§ **Fragmento seleccionado**:
Entre tanto, en el interior del primer templo de la ciudad los afectados ven discurrir los días sin avance alguno, sin visos de negociación, pero con mucho más frío en los huesos. Tal es su desesperación que han remitido una carta personal, que firma Iván Jiménez en nombre de todos los despedidos, al presidente del Gobierno, José Luis Rodríguez Zapatero; al presidente de la Junta, Manuel Chaves; al líder de la oposición, Mariano Rajoy; y al presidente del PP andaluz, Javier Arenas. Además, también han hecho llegar la carta al presidente de Diputación, Francisco González Cabaña. "Estoy seguro de que el PSOE en Madrid no sabe lo que estamos pasando en Jerez con esta dictadura", dice Iván, quien reconoce que "lo he pasado muy mal en mi vida y ahora estoy dispuesto, si hace falta, a morir por mi puesto de trabajo". En este sentido, advierte: "Si no tengo respuestas antes del lunes me pongo en huelga de hambre".

§ **Lista de actividades**:
- A) Según el fragmento sobre los despedidos de Jerez, ¿quién firma la carta en nombre de todos ellos?
- B) Enumere todas las personas a las que, según el fragmento sobre los despedidos de Jerez, se ha remitido la carta.
- C) Prosiga la redacción del fragmento sobre los despedidos de Jerez a partir de su última frase.
Las entradas constituyen un material independiente del fragmento.

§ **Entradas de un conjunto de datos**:
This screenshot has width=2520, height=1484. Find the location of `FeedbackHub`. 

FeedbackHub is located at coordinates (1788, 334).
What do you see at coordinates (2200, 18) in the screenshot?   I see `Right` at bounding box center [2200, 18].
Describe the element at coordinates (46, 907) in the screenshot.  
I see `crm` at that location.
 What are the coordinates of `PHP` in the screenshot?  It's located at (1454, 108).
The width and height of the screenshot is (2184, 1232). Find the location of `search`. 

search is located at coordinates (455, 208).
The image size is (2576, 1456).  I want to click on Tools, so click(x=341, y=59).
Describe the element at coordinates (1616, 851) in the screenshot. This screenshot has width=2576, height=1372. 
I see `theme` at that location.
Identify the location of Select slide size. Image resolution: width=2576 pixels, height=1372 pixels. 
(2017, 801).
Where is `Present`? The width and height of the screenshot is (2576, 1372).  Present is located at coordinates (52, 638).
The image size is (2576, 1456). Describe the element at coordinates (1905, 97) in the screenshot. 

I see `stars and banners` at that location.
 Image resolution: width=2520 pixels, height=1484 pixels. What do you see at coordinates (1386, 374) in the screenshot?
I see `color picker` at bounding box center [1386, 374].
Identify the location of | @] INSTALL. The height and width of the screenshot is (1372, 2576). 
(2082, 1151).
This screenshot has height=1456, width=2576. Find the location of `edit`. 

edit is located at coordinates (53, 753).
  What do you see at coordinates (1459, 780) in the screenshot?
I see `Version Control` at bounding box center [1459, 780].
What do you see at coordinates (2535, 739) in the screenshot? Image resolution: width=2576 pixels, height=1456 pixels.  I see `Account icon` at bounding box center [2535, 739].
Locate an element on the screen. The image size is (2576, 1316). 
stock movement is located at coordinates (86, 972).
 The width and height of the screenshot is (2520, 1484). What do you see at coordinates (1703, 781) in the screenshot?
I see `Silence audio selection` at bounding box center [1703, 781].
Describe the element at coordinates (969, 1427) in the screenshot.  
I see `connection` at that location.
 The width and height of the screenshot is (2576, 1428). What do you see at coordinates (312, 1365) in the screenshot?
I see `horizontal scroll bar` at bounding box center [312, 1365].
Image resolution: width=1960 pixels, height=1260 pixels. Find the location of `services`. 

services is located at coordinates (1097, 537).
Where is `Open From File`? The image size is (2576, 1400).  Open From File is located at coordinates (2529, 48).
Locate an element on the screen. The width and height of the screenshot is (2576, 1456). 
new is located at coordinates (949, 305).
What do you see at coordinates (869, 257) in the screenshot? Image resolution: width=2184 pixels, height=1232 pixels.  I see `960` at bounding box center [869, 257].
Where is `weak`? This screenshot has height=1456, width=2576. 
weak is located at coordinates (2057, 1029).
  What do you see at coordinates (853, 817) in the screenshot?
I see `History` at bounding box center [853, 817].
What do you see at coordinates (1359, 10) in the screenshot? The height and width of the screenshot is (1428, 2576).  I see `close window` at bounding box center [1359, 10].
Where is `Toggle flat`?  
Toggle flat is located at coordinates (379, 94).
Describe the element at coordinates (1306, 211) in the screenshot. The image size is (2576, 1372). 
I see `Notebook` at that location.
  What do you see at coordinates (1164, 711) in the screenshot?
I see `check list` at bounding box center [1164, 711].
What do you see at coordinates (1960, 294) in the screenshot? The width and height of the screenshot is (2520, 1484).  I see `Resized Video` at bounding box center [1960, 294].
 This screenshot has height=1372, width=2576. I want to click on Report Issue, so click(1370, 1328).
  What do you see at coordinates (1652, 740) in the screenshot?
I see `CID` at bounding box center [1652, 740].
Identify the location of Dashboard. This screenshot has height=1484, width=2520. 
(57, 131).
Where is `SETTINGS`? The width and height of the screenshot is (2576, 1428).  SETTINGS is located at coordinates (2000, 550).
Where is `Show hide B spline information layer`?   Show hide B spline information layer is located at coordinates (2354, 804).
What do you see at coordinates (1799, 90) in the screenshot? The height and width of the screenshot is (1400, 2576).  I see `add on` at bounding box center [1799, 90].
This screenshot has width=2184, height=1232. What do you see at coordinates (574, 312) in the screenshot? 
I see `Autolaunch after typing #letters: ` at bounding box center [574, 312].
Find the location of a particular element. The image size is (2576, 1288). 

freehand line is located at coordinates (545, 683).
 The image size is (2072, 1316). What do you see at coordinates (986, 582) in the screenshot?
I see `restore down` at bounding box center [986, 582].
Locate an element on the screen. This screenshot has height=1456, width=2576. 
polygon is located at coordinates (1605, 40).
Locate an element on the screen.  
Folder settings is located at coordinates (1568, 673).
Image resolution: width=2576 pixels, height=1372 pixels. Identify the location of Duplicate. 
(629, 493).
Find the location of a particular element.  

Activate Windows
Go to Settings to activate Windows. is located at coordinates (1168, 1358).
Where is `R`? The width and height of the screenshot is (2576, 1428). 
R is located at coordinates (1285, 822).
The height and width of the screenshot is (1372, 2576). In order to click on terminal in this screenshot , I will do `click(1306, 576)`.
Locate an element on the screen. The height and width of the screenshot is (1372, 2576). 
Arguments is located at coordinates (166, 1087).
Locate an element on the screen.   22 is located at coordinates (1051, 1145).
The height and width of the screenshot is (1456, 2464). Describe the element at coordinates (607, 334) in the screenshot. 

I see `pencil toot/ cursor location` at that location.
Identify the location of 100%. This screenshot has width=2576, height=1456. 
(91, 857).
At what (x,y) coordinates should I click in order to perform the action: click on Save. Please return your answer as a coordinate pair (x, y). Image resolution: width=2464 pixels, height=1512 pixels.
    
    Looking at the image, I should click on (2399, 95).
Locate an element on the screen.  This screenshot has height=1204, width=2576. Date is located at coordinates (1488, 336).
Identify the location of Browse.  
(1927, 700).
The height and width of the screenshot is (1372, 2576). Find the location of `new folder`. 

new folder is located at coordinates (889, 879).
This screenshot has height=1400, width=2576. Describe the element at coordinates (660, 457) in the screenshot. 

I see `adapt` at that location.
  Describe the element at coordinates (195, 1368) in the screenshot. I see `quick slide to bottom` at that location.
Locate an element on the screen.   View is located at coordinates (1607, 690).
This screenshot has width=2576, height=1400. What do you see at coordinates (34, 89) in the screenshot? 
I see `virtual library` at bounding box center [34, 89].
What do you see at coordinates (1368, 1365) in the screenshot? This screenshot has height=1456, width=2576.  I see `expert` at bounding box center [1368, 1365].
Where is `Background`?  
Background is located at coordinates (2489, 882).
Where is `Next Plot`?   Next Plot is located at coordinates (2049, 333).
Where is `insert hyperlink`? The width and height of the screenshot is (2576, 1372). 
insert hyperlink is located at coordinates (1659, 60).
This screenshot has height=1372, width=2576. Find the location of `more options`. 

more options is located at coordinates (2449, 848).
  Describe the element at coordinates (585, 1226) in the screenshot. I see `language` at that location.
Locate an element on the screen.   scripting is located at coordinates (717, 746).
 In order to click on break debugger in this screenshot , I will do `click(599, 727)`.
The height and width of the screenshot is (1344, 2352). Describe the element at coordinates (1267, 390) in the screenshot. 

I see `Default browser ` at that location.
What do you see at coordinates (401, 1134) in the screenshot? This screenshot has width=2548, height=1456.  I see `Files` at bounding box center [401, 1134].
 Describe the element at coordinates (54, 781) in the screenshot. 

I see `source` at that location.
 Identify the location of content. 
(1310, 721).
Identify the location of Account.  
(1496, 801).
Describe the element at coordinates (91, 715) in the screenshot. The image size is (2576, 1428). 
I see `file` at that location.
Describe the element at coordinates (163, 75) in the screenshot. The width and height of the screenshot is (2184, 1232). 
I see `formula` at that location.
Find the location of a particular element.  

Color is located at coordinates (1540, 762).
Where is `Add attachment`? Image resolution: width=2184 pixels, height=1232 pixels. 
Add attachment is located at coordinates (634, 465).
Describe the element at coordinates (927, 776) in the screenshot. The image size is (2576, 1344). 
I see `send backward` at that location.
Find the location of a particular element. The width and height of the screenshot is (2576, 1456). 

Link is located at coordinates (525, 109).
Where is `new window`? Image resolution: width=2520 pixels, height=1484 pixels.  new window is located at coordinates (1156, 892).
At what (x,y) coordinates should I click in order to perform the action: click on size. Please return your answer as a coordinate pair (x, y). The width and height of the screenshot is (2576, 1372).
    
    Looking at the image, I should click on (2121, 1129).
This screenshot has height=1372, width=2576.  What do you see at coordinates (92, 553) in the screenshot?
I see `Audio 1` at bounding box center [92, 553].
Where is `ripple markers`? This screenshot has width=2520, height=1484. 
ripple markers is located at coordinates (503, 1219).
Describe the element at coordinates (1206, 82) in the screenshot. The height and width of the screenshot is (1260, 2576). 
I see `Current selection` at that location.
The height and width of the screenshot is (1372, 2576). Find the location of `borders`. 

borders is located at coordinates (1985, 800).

§ **Respuestas del ejercicio**:
- A) Iván Jiménez.

- B) José Luis Rodríguez Zapatero, Manuel Chaves, Mariano Rajoy, Javier Arenas y Francisco González Cabaña.

- C)
En la carta, Manuel Bello, Josefa Valero e Iván Jiménez explican a los dirigentes políticos sus interioridades, cómo llegaron a ocupar sus puestos en el Ayuntamiento y cómo los han perdido. "Mis planes de futuro se han ido al traste", relata Bello, ex empleado del Área de Movilidad. "Era mi primera nómina tras 25 años de trabajo", le expone Josefa, antigua trabajadora de jardinería en Urbanismo. "Delinquía por necesidades económicas y logré rehacer mi vida", recuerda Iván, igualmente ex empleado de la GMU. Todas las cartas redactadas de puño y letra, con una sinceridad brutal y como llamada de auxilio a las altas instancias políticas.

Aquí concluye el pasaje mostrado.